– Basta -me dice, y yo recuerdo que acabo de prometerme a mí misma que no le iba a presionar para que me dé información-. Y no me hagas un mohín -añade-. Vamos. Deja que te seque el pelo.
Y sé que con eso el tema está zanjado.
Después de vestirme con pantalones de chándal y una camiseta, me siento entre las piernas de Christian mientras me seca el pelo.
– ¿Te dijo Clark algo más mientras yo estaba inconsciente?
– No que yo recuerde.
– Oí alguna de tus conversaciones.
Deja de cepillarme el pelo.
– ¿Ah, sí? -me pregunta en un tono despreocupado.
– Sí, con mi padre, con tu padre, con el detective Clark… Y con tu madre.
– ¿Y con Kate?
– ¿Kate estuvo allí?
– Sí, brevemente. Está furiosa contigo.
Me giro en su regazo.
– Deja ya ese rollo de «todo el mundo está enfadado contigo, Ana», ¿vale?
– Solo te digo la verdad -responde Christian, divertido por mi arrebato.
– Sí, fue algo imprudente, pero ya lo sabes, tu hermana estaba en peligro.
Su expresión se vuelve seria.
– Sí, cierto. -Apaga el secador y lo deja en la cama a su lado. Me coge la barbilla-. Gracias -me dice sorprendiéndome-. Pero ni una sola imprudencia más. La próxima vez te azotaré hasta que ya no lo puedas soportar más.
Doy un respingo.
– ¡No te atreverás!
– Sí me atreveré. -Está serio. Madre mía. Muy serio-. Y tengo el permiso de tu padrastro. -Sonríe burlón. Está bromeando. ¿O no? Me lanzo contra él y él se gira, así que ambos caemos sobre la cama, yo entre sus brazos. Cuando aterrizamos siento el dolor de las costillas y hago una mueca.
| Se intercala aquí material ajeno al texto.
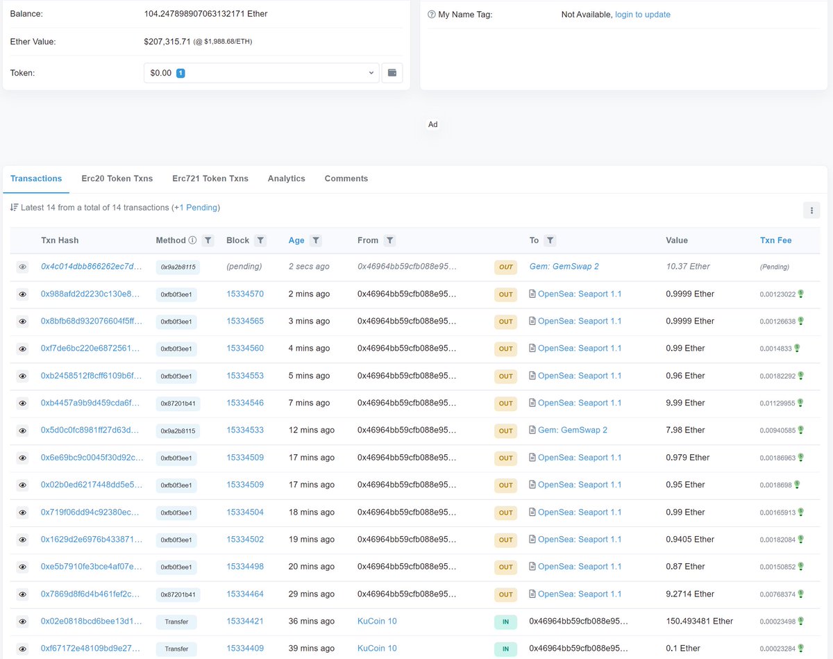Click the eye icon on the Gem: GemSwap 2 row
The image size is (833, 659).
[22, 430]
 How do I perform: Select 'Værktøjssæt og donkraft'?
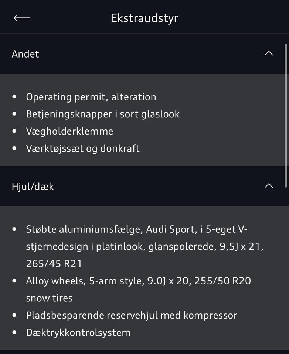tap(83, 148)
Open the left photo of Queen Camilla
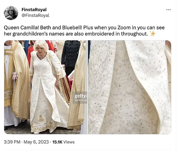This screenshot has height=154, width=184. coord(46,87)
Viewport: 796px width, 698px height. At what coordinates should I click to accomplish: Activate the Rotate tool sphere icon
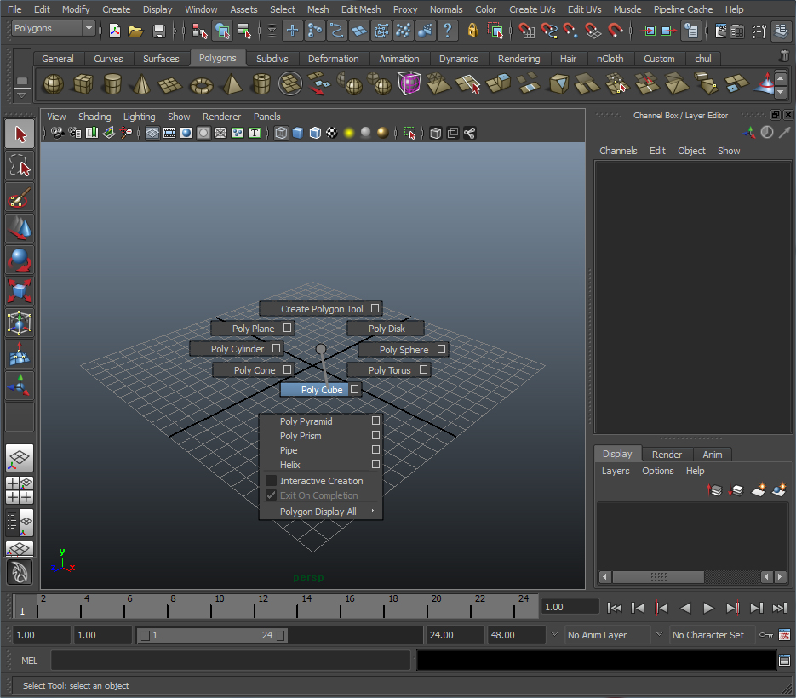20,260
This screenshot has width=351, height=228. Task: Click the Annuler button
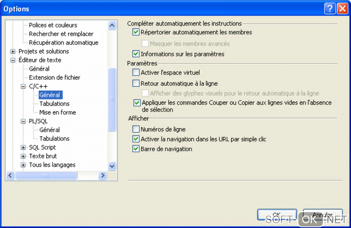coord(322,215)
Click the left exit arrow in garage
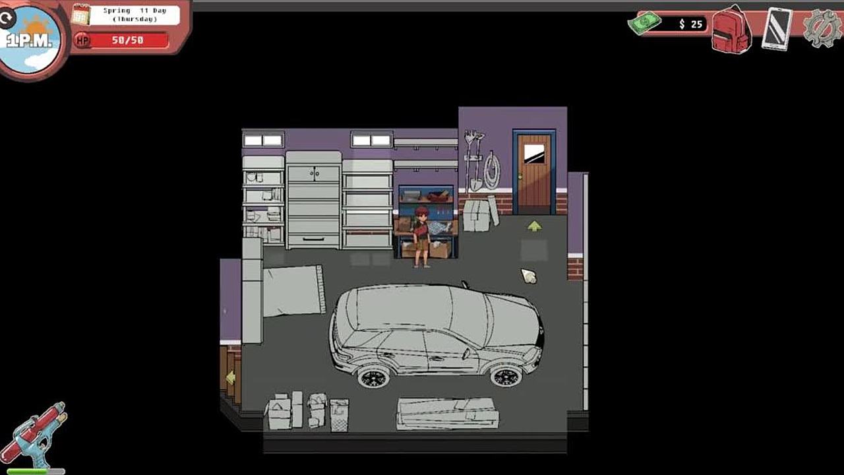Image resolution: width=844 pixels, height=475 pixels. click(230, 378)
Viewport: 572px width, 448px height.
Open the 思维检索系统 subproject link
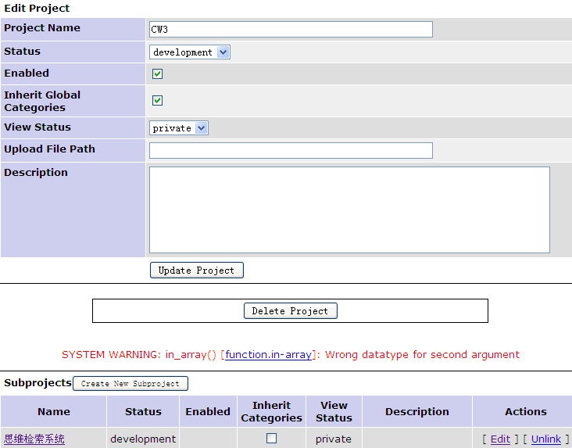34,439
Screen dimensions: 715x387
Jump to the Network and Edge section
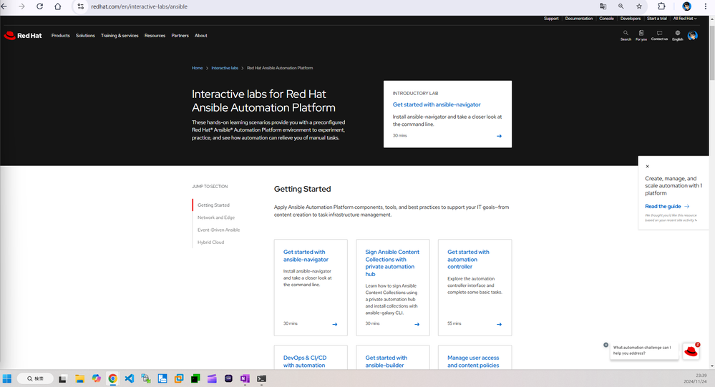216,217
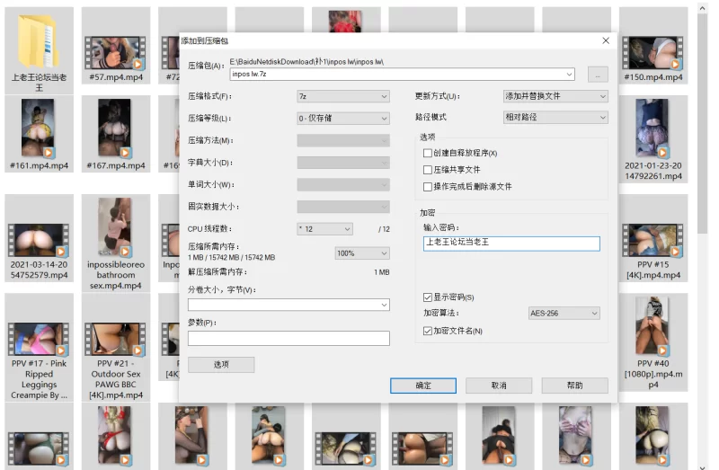Close the 添加到压缩包 dialog with the X

coord(606,40)
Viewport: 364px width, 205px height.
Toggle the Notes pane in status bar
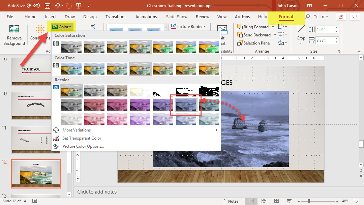click(x=231, y=201)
Christian se queda pálido.
– ¡Haz el favor de comportarte! -me reprende y veo que por un momento está enfadado.
– Lo siento -murmuro acariciándole la mejilla.
Me acaricia la mano con la nariz y le da un beso suave.
– Ana, es que nunca te preocupas por tu propia seguridad. -Me levanta un poco el dobladillo de la camiseta y coloca los dedos sobre mi vientre. Yo dejo de respirar-. Y ahora ya no se trata solo de ti -susurra, y recorre con las yemas de los dedos la cintura de los pantalones del chándal, acariciándome la piel. El deseo explota en mi sangre, inesperado, caliente y fuerte. Doy un respingo y Christian se pone tenso, detiene el movimiento de sus dedos y me mira. Sube la mano y me coloca un mechón de pelo tras la oreja.
– No -susurra.
¿Qué?
– No me mires así. He visto los hematomas. Y la respuesta es no. -Su voz es firme y me da un beso en la frente.
Me retuerzo.
– Christian -gimoteo.
– No. A la cama -me ordena y se sienta.
– ¿A la cama?
– Necesitas descansar.
– Te necesito a ti.
Cierra los ojos y niega con la cabeza, como si le estuviera costando un gran esfuerzo. Cuando vuelve a abrirlos, los ojos le brillan por la resolución.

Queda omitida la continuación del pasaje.